GPTDocBot

Introduction

GPTDocBot is an AI-powered chatbot designed to interact with PDF documents. It leverages OpenAI's GPT models to understand the content of uploaded PDF files, divide them into sectors, and answer user queries related to the document's content.

How It Works

GPTDocBot operates in several steps:

PDF Upload: Users can upload PDF documents via the frontend, which are then processed by the system.
Document Parsing: The uploaded PDF is parsed using the LangChain library and pdf-parse. This step extracts the text content from the PDF file.
Vectorization: The extracted text content is converted into vectors and stored in Pinecone, a Vector Store.
User Interaction: Users can initiate a conversation with the chatbot, asking questions related to the document's content.
AI-Powered Responses: GPTDocBot utilizes OpenAI's GPT models to understand user queries, search for relevant document sectors in Pinecone, and generate responses based on the content.

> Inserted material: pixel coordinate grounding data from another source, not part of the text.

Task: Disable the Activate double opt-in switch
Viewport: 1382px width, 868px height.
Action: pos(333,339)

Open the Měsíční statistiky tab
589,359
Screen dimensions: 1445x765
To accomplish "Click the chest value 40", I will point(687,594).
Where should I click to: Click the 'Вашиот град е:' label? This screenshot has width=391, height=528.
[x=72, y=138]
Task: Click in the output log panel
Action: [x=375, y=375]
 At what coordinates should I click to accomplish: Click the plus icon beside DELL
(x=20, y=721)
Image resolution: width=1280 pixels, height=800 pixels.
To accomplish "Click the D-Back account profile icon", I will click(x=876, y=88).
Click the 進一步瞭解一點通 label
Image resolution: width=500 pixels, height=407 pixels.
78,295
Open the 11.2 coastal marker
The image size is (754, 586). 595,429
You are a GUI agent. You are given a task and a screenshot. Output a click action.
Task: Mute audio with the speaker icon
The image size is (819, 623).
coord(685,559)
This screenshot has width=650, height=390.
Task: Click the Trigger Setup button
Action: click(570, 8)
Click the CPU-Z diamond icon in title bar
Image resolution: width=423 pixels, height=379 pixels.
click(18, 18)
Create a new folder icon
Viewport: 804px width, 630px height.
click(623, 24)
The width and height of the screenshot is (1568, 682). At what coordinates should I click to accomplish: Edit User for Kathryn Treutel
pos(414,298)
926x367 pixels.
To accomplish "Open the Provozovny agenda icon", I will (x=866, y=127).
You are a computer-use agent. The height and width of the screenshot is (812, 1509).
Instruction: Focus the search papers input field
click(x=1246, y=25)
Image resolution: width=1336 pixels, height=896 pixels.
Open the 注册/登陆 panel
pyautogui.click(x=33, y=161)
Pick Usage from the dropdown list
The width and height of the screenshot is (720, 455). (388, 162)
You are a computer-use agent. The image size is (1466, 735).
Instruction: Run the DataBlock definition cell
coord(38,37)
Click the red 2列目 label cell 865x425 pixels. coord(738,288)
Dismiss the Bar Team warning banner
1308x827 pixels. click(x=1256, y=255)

Requirements and Technologies Used

Prerequisites

Node.js 18
OpenAI API Key
Pinecone Vector Store API Key

Technologies

Disclaimer

GPTDocBot is a project created for demonstration and educational purposes. While it showcases the capabilities of AI-powered chatbots and document processing, it may not be suitable for production use without further development and considerations for security, privacy, and scalability. Please use it responsibly and in accordance with relevant data privacy laws and regulations.